In R, is very simply to find the z-value to compute the confidence interval of a one-tailed test given a significance level using the qnorm function:

significance <- 0.05 #Alpha is also known as the significance level
qnorm(1-significance ,0,1)
## [1] 1.644854

Example of one-tailed test

Imagine that we want to test that \(\mu > 1\) and we observe \(\bar{x}=1.2\), \(s=1\) and \(n=100\).

  • Step 1: Formalize the hypotheses:
\[\begin{eqnarray*} \text{Null Hypothesis:} \;\;\; \mu>1 \\ \text{Alternative Hypothesis:} \;\;\; \mu \leq 1 \end{eqnarray*}\]
  • Step 2: Set a significance level (\(\alpha = 0.05\)).

  • Step 3: Compute Standard Error.

s <- 1
n <- 100

se <- s / sqrt(n)
se
## [1] 0.1
  • Step 4: Compute rejection confidence interval: Because this is a greater than hypothesis,

\[\mu_0 - \text{z-val}(\alpha) \times S.E. \]

mu <- 1
alpha <- 0.05
zval <- qnorm(1-alpha, 1, se)
mu - zval*se
## [1] 0.8835515

Then, the rejection region is, \[(-\infty,0.88)\]

Because the sample mean is not in the rejection region, we cannot reject the null hypothesis. We need to observe a sample mean of 0.88 or less to reject the null. This value is known as the critical value of a hypothesis test.

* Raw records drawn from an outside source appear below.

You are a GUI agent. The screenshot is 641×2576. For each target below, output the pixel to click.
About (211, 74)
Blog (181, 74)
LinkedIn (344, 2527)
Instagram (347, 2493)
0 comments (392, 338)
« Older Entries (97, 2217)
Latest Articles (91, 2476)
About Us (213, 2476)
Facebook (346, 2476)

Two-tailed rejection region

By definition, the rejection region of a two-tailed test should include all the region in which the null is rejected, that is the area under both tails (above the mean and below the mean). If the significance level of the test is 5% then, the mass of the rejection region should be equal to 5%. Then, the mass of each tail should be equal to \(5\%/2=2.5\%\).

If the hypothesis is of the form \(\mu \neq \mu_0\) - where \(\mu_0\) is the hypothesized value -. Then, the rejection region is:

\[ \mu_0 \pm \text{z-val}(\alpha) \times S.E. = \mu_0 \pm 1.96 \times S.E. = (\mu_0-1.96 \times S.E.,\mu_0+1.96 \times S.E.)\]

If the hypothesis is of the form \(\mu = \mu_0\)-. Then, the rejection region is the opposite of the previous one:

\[(-\infty,\mu_0-1.96 \times S.E.) \cap (\mu_0+1.96 \times S.E., \infty)\]

The following figure illustrate this last case:

In R we can compute the \(\text{z-val}(\alpha)\) of each tail:

qnorm(.025,0,1) # Lower tail zval
## [1] -1.959964
qnorm(.975,0,1) # Upper tail zval
## [1] 1.959964
# Because the normal distribution is symmetric we can do
qnorm(.025,0,1) # Lower tail
## [1] -1.959964
-qnorm(.025,0,1) # Upper tail zval
## [1] 1.959964

Example of two-tailed test

Imagine that we want to test that \(\mu = 1\) and we observe \(\bar{x}=1.2\), \(s=1\) and \(n=100\).

  • Step 1: Formalize the hypotheses:
\[\begin{eqnarray*} \text{Null Hypothesis:} \;\;\; \mu = 1 \\ \text{Alternative Hypothesis:} \;\;\; \mu \neq 1 \end{eqnarray*}\]
  • Step 2: Set a significance level (\(\alpha = 0.05\)).

  • Step 3: Compute Standard Error.

s <- 1
n <- 100

se <- s / sqrt(n)
se
## [1] 0.1
  • Step 4: Compute rejection confidence interval: Because this is a equal than hypothesis,

\[(-\infty, \mu_0 - \text{z-val}(\alpha) \times S.E.) \cap (\mu_0 + \text{z-val}(\alpha) \times S.E., \infty) \]

mu <- 1
alpha <- 0.05/2 #Two tailed test
zval <- qnorm(1-alpha, 1, se)
c(mu - zval*se, mu + zval*se)
## [1] 0.8804004 1.1195996

Then, the rejection region is, \[(-\infty,0.88) \cap (1.12, \infty)\]

Because the sample mean is in the rejection region, we can reject the null hypothesis. We need to observe a sample mean between 0.88 or 1.12 to fail to reject the null.